(WHAT THE EXERCISE ASKS) How many separate lines of the data contain "will"? Give the count and nothing else.

Top of DATA FOR THE TASK

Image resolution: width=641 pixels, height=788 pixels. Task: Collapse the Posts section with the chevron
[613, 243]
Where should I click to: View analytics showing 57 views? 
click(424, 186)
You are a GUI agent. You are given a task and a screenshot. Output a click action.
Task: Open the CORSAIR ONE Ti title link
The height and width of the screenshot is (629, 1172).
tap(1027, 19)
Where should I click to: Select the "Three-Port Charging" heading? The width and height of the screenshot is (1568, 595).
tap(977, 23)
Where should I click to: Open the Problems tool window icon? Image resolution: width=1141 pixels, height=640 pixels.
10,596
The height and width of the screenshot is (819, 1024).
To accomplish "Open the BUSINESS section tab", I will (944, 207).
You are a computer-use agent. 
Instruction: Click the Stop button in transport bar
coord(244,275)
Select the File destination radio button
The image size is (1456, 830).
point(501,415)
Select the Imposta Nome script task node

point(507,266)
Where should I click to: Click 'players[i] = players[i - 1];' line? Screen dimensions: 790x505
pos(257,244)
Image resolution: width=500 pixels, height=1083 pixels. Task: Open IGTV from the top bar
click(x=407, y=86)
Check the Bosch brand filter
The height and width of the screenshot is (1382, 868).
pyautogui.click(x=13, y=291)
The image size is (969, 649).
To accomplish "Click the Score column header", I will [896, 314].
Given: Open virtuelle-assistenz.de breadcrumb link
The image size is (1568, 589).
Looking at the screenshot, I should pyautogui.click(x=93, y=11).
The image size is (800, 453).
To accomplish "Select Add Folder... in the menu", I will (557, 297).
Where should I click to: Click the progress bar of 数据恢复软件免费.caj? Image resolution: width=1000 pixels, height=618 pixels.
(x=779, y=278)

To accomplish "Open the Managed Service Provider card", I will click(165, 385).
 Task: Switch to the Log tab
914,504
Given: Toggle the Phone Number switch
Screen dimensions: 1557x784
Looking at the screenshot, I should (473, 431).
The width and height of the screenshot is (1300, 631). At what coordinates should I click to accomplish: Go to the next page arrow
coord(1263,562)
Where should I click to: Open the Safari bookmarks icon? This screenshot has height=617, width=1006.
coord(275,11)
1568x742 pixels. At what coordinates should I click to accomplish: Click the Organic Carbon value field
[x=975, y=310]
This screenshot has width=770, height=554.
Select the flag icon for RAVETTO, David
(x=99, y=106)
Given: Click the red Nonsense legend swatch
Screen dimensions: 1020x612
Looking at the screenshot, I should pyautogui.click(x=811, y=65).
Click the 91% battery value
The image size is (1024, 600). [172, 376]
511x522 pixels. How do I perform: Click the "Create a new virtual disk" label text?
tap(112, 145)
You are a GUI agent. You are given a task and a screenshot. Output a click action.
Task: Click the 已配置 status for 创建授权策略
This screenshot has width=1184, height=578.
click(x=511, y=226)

Bottom of DATA FOR THE TASK

(TASK RESPONSE) 4